BEGIN Entries supplied
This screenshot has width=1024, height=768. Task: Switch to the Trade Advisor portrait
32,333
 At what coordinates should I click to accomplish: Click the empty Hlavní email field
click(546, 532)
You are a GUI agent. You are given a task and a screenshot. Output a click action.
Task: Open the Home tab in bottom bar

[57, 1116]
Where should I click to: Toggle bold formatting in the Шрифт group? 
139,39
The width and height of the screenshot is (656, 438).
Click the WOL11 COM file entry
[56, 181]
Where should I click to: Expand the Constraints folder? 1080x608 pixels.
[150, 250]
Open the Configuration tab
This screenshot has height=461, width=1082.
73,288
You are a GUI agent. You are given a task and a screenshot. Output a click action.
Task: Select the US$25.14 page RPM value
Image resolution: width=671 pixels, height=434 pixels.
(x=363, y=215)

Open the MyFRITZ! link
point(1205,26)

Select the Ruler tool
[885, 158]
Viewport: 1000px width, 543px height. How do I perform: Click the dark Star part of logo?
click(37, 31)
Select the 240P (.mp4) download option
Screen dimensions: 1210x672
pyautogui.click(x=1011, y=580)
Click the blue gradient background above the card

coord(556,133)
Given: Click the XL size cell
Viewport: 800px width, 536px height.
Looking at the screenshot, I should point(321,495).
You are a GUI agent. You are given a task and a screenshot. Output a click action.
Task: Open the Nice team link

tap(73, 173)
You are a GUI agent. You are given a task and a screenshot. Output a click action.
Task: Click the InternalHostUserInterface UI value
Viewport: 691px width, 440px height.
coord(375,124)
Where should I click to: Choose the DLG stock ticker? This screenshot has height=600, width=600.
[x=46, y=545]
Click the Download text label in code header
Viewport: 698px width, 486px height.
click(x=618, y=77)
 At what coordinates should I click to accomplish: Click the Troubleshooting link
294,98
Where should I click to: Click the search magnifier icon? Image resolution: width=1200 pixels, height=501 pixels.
END Entries supplied
— Exercise prompt —
Give back the complete data exactly as supplied.

— Solution for this exercise —
This screenshot has width=1024, height=768. Task: Switch to the Trade Advisor portrait
32,333
 At what coordinates should I click to accomplish: Click the empty Hlavní email field
click(546, 532)
You are a GUI agent. You are given a task and a screenshot. Output a click action.
Task: Open the Home tab in bottom bar

[57, 1116]
Where should I click to: Toggle bold formatting in the Шрифт group? 
139,39
The width and height of the screenshot is (656, 438).
Click the WOL11 COM file entry
[56, 181]
Where should I click to: Expand the Constraints folder? 1080x608 pixels.
[150, 250]
Open the Configuration tab
This screenshot has height=461, width=1082.
73,288
You are a GUI agent. You are given a task and a screenshot. Output a click action.
Task: Select the US$25.14 page RPM value
Image resolution: width=671 pixels, height=434 pixels.
(x=363, y=215)

Open the MyFRITZ! link
point(1205,26)

Select the Ruler tool
[885, 158]
Viewport: 1000px width, 543px height. How do I perform: Click the dark Star part of logo?
click(37, 31)
Select the 240P (.mp4) download option
Screen dimensions: 1210x672
pyautogui.click(x=1011, y=580)
Click the blue gradient background above the card

coord(556,133)
Given: Click the XL size cell
Viewport: 800px width, 536px height.
Looking at the screenshot, I should point(321,495).
You are a GUI agent. You are given a task and a screenshot. Output a click action.
Task: Open the Nice team link

tap(73, 173)
You are a GUI agent. You are given a task and a screenshot. Output a click action.
Task: Click the InternalHostUserInterface UI value
Viewport: 691px width, 440px height.
coord(375,124)
Where should I click to: Choose the DLG stock ticker? This screenshot has height=600, width=600.
[x=46, y=545]
Click the Download text label in code header
Viewport: 698px width, 486px height.
click(x=618, y=77)
 At what coordinates should I click to accomplish: Click the Troubleshooting link
294,98
Where should I click to: Click the search magnifier icon? Image resolution: width=1200 pixels, height=501 pixels.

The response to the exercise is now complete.